Recently, research has been critically focused on finding new compounds with antirepellent
activity due to the rising of new types of mosquito-borne diseases. Mosquito
repellents are the safer and cleaner alternative to fight the anthropods from bitten
human skins, hence reduce the spread of diseases. This study investigated the
relationships between biological activity and structure of carboxamides by using
Quantitative Structure-Activity Relationship (QSAR) analysis. The data set used in this
study comprised of 40 carboxamide compounds taken from the literature with their
activities expressed as log PT (protection time). These compounds were split into
training set for model building and test set for external validation using activity-based
ranking method. The training set contained approximately 75% of the compounds
while the remaining compounds were then used as the validation set to verify the
accuracy of the model. DRAGON software was employed to generate molecular
descriptors. The important relevant descriptors were further selected and reduced by
using Genetic Algorithm (GA) as variable selection method. Two QSAR models were
developed by combining GA method with two different modelling techniques that are
multiple linear regressions (MLR) and partial least square (PLS).

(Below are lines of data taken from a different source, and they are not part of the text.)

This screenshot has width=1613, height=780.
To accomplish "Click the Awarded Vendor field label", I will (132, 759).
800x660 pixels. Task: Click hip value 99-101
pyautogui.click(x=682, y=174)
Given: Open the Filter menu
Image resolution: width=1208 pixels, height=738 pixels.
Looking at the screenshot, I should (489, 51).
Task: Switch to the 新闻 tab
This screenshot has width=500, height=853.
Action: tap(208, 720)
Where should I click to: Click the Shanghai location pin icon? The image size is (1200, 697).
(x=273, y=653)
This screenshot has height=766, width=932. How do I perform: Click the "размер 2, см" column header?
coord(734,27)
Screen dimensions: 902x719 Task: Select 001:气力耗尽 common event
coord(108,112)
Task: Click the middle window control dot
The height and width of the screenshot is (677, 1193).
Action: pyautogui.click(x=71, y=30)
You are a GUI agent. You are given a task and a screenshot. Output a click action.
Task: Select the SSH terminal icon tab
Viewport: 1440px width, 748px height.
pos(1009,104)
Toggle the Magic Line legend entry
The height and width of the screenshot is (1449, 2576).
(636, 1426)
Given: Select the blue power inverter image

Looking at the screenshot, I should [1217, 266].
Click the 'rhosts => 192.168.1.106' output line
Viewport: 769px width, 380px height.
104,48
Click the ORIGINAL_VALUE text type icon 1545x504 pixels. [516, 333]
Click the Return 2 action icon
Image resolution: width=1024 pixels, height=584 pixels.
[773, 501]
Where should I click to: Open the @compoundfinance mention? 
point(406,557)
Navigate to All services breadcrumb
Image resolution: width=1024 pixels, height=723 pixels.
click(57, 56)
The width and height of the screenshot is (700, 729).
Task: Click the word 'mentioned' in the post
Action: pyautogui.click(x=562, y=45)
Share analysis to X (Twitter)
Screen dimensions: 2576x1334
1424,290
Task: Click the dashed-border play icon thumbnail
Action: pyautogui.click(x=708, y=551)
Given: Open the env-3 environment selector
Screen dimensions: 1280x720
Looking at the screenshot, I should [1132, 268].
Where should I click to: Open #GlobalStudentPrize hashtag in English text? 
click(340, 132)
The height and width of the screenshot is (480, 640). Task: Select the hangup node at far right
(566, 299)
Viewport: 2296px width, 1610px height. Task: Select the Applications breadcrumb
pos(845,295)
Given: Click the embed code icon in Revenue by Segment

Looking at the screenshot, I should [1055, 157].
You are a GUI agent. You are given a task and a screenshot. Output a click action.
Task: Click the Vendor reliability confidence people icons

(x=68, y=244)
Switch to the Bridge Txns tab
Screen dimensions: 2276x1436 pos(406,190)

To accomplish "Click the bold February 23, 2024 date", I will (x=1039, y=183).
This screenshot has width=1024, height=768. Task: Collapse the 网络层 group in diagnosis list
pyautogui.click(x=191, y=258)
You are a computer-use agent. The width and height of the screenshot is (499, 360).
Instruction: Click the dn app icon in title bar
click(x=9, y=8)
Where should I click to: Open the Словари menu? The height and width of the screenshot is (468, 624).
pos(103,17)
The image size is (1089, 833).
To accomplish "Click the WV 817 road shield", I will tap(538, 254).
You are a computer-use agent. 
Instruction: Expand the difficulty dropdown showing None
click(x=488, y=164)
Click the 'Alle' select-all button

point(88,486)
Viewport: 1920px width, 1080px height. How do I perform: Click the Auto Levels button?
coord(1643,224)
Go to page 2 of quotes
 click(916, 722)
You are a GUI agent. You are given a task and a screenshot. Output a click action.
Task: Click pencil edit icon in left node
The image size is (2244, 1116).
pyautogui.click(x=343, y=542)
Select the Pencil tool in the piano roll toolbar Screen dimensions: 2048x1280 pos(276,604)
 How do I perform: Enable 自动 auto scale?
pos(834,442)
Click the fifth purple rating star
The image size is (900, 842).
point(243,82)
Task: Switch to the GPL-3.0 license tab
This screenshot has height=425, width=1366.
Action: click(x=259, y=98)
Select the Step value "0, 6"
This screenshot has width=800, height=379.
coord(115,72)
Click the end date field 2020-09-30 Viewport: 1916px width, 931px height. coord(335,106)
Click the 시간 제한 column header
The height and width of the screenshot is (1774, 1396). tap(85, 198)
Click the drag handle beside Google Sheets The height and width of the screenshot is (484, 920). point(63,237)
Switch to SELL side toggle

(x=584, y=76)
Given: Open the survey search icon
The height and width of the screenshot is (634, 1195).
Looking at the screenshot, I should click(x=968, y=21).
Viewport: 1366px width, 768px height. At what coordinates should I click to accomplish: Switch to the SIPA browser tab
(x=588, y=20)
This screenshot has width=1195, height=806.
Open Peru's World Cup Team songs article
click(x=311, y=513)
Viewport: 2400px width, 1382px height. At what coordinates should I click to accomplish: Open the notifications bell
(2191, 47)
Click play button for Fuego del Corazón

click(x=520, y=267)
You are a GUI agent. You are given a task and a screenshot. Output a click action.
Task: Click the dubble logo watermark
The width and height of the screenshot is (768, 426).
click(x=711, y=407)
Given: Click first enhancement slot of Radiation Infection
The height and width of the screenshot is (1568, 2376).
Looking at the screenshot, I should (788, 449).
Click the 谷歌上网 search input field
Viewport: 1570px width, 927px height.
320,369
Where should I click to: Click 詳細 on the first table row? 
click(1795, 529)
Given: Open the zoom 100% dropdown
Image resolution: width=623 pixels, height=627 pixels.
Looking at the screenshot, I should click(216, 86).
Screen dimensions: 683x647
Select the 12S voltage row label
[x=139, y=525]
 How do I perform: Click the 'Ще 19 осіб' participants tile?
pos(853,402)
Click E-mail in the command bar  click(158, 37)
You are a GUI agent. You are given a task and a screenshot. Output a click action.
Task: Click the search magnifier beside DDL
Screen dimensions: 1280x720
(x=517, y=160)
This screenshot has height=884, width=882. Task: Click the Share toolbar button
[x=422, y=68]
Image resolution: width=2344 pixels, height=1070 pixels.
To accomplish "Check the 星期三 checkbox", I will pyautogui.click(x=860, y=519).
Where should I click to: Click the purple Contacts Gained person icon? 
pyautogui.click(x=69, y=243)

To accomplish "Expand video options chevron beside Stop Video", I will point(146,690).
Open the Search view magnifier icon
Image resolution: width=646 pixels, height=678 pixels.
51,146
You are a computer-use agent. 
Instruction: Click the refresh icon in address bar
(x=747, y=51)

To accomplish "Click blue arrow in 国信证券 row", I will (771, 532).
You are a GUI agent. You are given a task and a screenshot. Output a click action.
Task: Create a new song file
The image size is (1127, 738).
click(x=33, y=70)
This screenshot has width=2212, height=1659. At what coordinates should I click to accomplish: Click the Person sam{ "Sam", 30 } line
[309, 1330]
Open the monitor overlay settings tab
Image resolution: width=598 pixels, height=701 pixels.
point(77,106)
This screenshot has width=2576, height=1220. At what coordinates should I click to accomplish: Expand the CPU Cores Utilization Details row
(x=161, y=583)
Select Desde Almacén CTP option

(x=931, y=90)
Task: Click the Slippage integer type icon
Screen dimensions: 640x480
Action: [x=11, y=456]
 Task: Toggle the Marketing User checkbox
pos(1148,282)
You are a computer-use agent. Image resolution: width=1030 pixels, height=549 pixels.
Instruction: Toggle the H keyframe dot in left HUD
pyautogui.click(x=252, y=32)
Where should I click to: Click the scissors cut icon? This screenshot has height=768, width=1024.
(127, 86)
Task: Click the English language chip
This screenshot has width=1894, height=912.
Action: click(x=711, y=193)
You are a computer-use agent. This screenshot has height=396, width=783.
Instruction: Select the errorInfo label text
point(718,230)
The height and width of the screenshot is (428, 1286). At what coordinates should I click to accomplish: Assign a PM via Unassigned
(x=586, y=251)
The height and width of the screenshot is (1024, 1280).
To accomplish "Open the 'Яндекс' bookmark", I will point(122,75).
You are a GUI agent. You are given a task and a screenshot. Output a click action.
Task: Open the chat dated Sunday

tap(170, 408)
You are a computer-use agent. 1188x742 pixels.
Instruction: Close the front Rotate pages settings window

All the models are
robust with good correlation coefficient (r2) greater than 0.6 and external validation
r2test more than 0.5. Statistics of the GA-MLR model are r2 = 0.779 and r2test = 0.646.
Whereas, the second model generated from GA and PLS shows good r2 with value of
0.775 and r2test = 0.563. These results could be useful in finding new, safe, and more
effective repellents against Aedes Aegypti in a short time by providing guidance for
further laboratory work as well as prediction of external compounds and help to
understand the factors affecting their activity.